Podía sentir ese nudo subiendo por mi pecho, apretando la base de mi garganta, asfixiándome en mi propia agonía, pero lo contuve allí al igual que las lágrimas que amenazaban con hacerse visibles y recorrer los extremos de mi rostro, en silencio. ¿Acaso aún quedan lágrimas?, me dije. Al parecer aún quedaban muchas.

Froté los dedos de mi mano por mi frente en un intento por aliviar la presión.

– Ese es el problema, si no empiezas a hablar sobre lo ocurrido jamás podrás estar bien.

Dejé escapar una risa sarcástica y lo miré enfadada.

– ¿No se te ocurrió pensar que ya hablé suficiente con los policías que me interrogaron? – grité y noté como mi padre se arrepentía mentalmente de haber dicho lo que me había dicho. Tarde, muy tarde. – ¡No me importa si no vuelvo a estar bien! ¡No me importa nada! ¡Ni siquiera estoy de acuerdo de estar aquí en este pueblo horrible! ¡Si pudiera elegir con quién quedarme créeme que no hubiera sido contigo, tú no me conoces ni en lo más mínimo! – Las palabras se me salían de la boca, sin filtro.

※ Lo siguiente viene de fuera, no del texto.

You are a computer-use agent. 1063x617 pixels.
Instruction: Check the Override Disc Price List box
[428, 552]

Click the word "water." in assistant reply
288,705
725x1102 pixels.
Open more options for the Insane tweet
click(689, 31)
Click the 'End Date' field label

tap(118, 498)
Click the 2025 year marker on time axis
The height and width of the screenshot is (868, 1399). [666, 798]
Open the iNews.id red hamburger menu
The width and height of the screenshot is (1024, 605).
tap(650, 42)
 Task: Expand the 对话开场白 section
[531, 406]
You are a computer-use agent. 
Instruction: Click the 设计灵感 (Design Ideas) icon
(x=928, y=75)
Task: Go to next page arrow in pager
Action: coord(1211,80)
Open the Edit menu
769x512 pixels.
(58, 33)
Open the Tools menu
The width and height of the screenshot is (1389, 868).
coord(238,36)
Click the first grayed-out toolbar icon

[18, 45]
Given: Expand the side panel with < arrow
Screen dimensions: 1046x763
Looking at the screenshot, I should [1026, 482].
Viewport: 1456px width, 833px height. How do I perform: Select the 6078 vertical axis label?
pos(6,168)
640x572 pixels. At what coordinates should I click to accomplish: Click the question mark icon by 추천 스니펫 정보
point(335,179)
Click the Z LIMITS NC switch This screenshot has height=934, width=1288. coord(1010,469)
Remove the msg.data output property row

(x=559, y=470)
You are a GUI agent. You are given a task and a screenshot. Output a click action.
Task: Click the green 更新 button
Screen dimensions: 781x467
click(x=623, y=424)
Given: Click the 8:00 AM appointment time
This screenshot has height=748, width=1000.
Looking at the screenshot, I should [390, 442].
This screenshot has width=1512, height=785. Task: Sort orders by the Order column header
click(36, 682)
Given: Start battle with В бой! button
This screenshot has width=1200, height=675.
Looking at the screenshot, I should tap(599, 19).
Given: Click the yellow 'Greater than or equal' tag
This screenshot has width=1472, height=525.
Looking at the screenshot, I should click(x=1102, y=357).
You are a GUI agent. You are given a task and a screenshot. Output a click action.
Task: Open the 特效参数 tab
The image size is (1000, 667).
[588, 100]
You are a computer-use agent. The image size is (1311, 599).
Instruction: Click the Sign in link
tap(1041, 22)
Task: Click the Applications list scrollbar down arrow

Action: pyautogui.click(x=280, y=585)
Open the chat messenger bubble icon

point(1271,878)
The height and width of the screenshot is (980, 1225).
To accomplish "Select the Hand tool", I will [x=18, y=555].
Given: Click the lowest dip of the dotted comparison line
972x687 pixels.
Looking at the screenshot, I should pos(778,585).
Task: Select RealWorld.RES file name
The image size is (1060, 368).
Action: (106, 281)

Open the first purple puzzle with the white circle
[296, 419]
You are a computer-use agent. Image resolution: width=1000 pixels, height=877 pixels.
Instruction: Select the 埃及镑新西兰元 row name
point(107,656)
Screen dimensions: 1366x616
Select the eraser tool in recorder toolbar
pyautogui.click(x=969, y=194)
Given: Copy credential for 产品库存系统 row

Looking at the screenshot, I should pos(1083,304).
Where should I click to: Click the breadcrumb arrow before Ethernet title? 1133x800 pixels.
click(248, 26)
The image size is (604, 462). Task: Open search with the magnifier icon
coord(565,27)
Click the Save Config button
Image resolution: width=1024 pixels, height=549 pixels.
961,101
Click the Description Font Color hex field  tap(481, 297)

Estaba cansada de ser una chica buena, de tener que ser fuerte, de ser correcta en cada cosa que hacía. Estaba cansada de todo y lo único que quería era maldecir al cielo por lo que me quedaba de vida. – Mi madre murió frente a mí – dije y pasé mi mano para limpiar las lágrimas de mi mejilla. – Murió gritando de dolor y yo no pude hacer nada – solté llorando con más fuerza.

Mis piernas se aflojaron y me dejé caer arrodillada sobre el piso, podía sentir la mano de mi padre sobre mi espalda intentando calmar mi dolor, pero no había nada en el mundo que pudiera sacarme el dolor que estaba sintiendo.

– No hice nada – repetí entre llantos.

– No podías hacerlo cariño – habló mi padre. – No había forma de que supieras lo que iba a ocurrir.

Pero sí que sabía. Todo había sido culpa mía.